This book is a collection of essays and articles written by Watts Humphrey, the man who was the influence and drive behind these models and processes. I found this book to be an interesting journey through the thinking of Humphrey as he clearly and rationally outlines the "why" behind the "what." Then, he describes "how" to do the work of managing intellectual and creative people which have to work together to deliver a technical product - on time, within budget, with the right features and with quality.
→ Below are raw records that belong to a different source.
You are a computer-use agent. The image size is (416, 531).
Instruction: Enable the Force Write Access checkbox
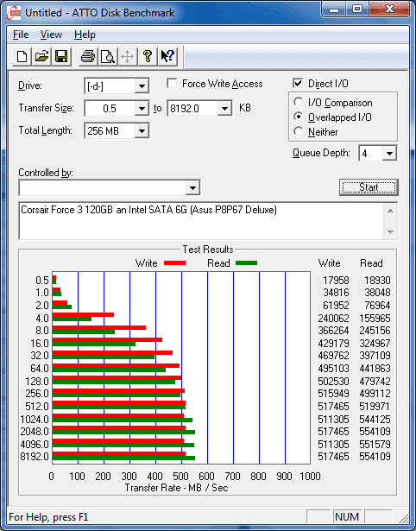click(172, 83)
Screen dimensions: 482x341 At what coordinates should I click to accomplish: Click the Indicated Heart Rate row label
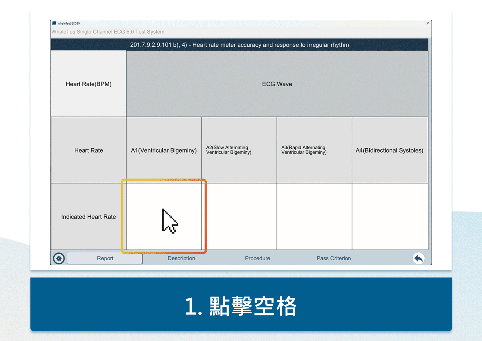tap(89, 216)
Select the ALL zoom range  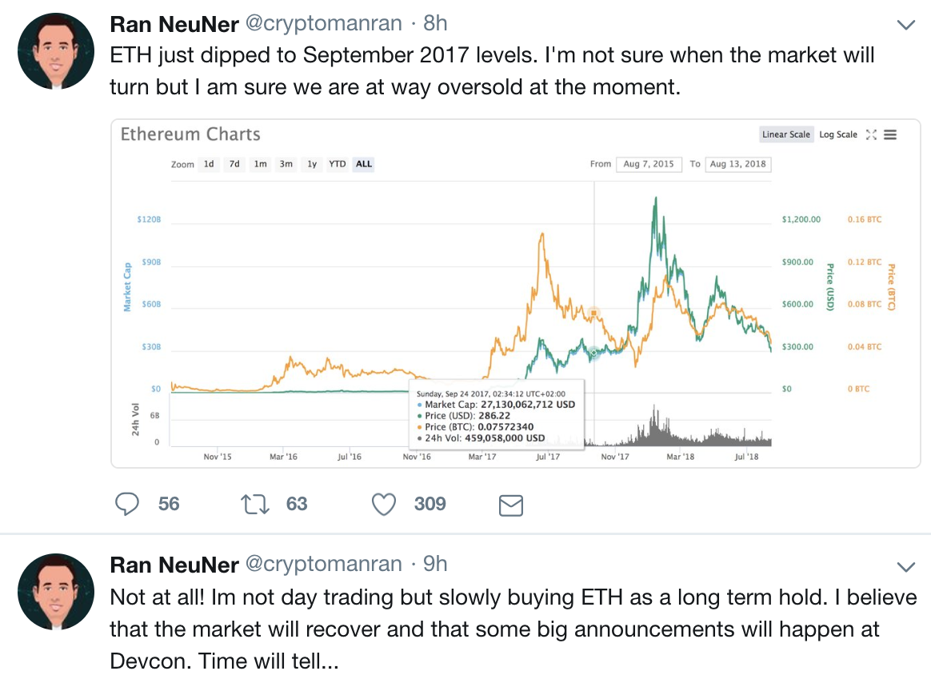pos(364,164)
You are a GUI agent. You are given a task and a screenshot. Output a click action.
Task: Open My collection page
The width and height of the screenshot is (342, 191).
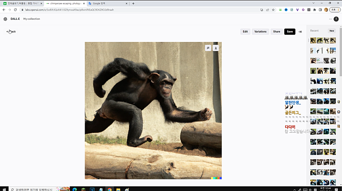(32, 19)
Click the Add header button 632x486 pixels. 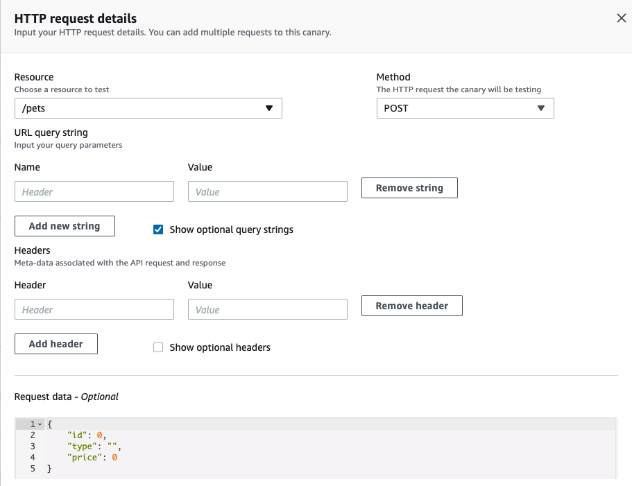(55, 344)
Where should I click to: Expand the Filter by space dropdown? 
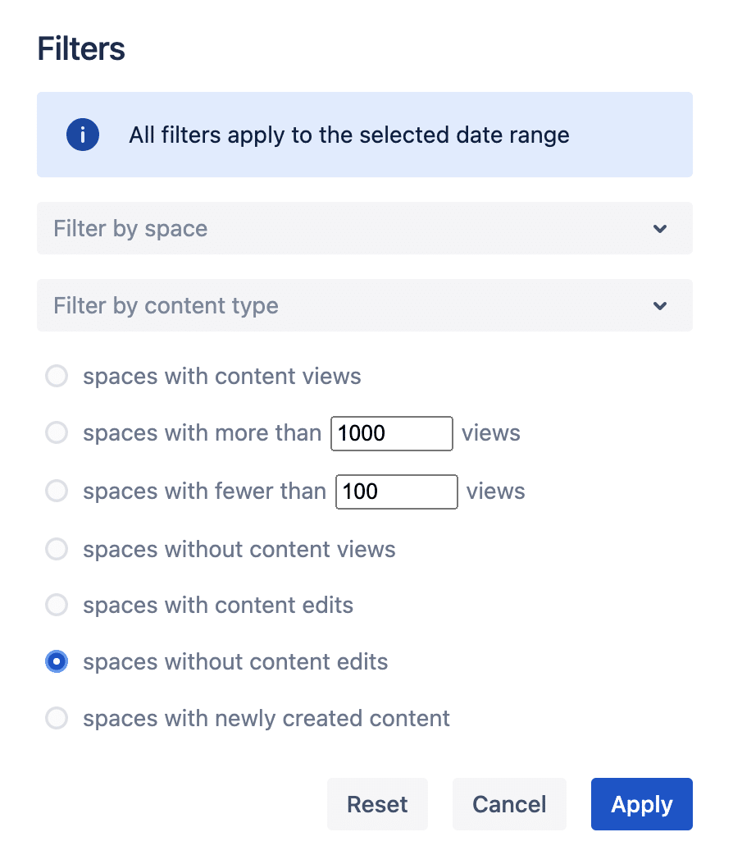click(364, 229)
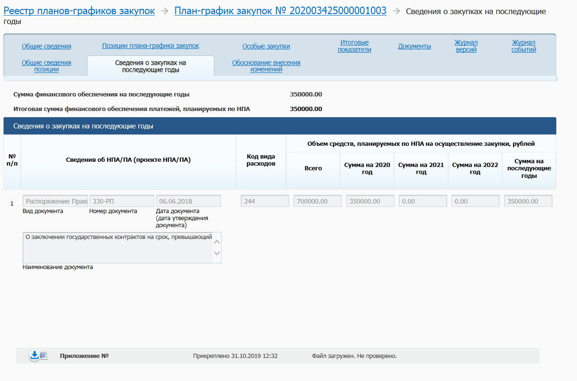Open Обоснование внесения изменений sub-tab
The height and width of the screenshot is (381, 577).
point(266,66)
There are many gems in this very readable book (a great airplane book), such as:

* Defects are Not Bugs
* The Hardest Time to Make a Plan is When You Need it Most
* Everyone Loses With Incompetent Planning
* Every New Idea Starts as a Minority of One
* Projects Get into Trouble at the Very Beginning

This book is divided into four parts:

1. Managing Your Projects
2. Managing Your Teams
3. Managing Your Boss
4. Managing Yourself

If you are a software project manager, test manager, or test team leader who has to fight the battles involved in getting a project completed within time, budget, scope and quality targets, you will find this book of immense value. Or, you might buy it as a gift for your manager who just doesn't get what's so hard about software development.

Although this book is a collection of essays, it flows very well and reads like it was written as one book. By the way, I felt the Epilogue was excellent - don't skip it.

If there are any doubts about the credibility factor of this book, the advance praise at the front of the book spans four pages and reads like a "who's who" of software development: Steve McConnell, Ed Yourdon, Ron Jeffries, Walker Royce, Capers Jones, Victor Basili, Lawrence Putnam and Bill Curtis, to name a few.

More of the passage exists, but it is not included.